Examining logistics behind coronavirus vaccinations
The unfortunate and untimely death of freshman Congressman Luke Letlow from Louisiana is another painful reminder that youth and good health are not impenetrable shields against the curse of this virus. When we trivialize COVID-19, we choose avoidable disease and death.
Preliminary 2020 estimates suggest a 15 percent jump in mortality, relative to 2019. Life expectancy in 2020 fell by nearly three years.
Here in Kern County, we have been compelled to redirect most of our efforts and hospital resources to tend to the virus afflicted — again!
This time, a surge in infections threatens to overwhelm our expanded efforts. We need help from all of you. Personal behavior is a medical, civic, social and moral imperative. Let’s be responsible citizens.

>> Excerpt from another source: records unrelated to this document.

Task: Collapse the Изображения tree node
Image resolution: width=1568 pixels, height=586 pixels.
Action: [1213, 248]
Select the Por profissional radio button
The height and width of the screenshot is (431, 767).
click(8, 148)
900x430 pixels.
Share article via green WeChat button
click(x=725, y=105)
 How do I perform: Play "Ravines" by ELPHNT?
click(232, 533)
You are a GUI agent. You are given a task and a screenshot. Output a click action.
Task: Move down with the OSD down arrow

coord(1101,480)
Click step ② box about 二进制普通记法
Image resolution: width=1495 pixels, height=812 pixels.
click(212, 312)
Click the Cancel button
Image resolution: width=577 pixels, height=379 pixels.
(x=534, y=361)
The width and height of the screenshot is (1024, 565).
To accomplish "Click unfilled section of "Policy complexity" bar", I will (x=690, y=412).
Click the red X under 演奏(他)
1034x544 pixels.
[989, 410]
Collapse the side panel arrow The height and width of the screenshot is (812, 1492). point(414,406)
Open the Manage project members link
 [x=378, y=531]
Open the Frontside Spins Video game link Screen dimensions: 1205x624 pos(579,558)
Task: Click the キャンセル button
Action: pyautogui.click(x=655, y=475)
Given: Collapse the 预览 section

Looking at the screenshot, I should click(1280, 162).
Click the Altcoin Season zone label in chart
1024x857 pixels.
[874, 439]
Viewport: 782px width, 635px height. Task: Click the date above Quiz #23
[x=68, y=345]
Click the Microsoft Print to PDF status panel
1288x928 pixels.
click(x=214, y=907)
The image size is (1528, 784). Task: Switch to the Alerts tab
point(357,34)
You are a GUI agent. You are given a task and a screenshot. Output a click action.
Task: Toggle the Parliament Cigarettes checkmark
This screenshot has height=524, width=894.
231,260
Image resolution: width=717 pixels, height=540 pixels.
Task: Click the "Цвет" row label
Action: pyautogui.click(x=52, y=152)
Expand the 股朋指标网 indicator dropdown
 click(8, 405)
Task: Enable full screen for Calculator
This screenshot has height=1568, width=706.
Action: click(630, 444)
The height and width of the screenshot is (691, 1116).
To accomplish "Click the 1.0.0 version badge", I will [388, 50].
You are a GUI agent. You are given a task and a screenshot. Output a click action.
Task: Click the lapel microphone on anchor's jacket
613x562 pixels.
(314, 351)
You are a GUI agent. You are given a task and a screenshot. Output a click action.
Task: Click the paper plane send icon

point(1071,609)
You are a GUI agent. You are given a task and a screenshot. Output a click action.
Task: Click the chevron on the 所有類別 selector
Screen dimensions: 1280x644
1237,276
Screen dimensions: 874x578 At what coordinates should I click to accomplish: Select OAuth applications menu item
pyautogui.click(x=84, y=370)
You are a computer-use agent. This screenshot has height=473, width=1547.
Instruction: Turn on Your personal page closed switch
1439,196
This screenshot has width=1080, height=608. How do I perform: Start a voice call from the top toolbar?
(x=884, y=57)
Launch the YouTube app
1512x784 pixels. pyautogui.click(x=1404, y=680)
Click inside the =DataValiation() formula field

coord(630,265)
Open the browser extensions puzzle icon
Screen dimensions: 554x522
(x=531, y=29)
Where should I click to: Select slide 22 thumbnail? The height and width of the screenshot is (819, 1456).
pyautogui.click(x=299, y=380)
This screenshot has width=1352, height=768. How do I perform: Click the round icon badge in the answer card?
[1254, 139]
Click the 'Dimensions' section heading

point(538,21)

We applaud the stunning victory of science in developing multiple, highly efficacious and safe vaccines in an incredibly compressed timeline. We have been fortunate that the viral genome has remained stable, allowing us the opportunity to develop vaccines. COVID-19, unlike influenza, has a larger genome equipped with proof reading capabilities. Proof reading maintains genetic fidelity of progeny, minimizing mutations that may compromise vaccine efficacy. Additionally, the mRNA based platform empowers scientists to recustomize vaccines expeditiously, if mutations threaten to mitigate efficiency.
The assiduously developed COVID-19 vaccines have safety profiles that compare favorably with previous vaccines. Standardized protocols to catch and treat rare occurrences of transient side effects are in place to further enhance safety. The trade-off between virus or vaccine is now a no-brainer: get vaccinated!
The bridge to the other side is yet long. A lot of damage can be inflicted if we rush our celebrations and loosen up on preventative measures.
Vaccine manufacturers across the globe have been scaling up efforts to produce vaccines at mass scale. The distribution and storage of the BioNTech/ Pfizer vaccine has special challenges because of fragility of the mRNA-based biologics. The Moderna vaccine has less stringent storage requirements. In due time the Johnson and Johnson vaccine will get authorization. If the trend holds up, this vaccine should also be highly efficacious with significant advantage in ease of storage and lack of logistical challenges of a booster dose. It’s likely to be a single shot. The AstraZeneca/ Oxford vaccine already has approval in a number of countries.
COVID-19 variants with increased contagiousness will likely require a 90 percent vaccination rate even with 95 percent efficacy of these vaccines.
The infrastructure required to administer vaccines is resource intensive.
Resources necessary to tend to the sick are needed to vaccinate. Strained resources are getting stressed further. Then state-mandated COVID-19 pay allowed health care workers 80 hours of paid time over and above standard salaries and benefits (a California exclusive). This provision, in some instances, encouraged a few to call in sick and avail paid free time, punishing the more committed to carry additional burdens. Also, it had the ungainly incentive for some to refuse vaccination. Vaccinated by definition are unlikely to get COVID and be “denied the benefit” of COVID pay.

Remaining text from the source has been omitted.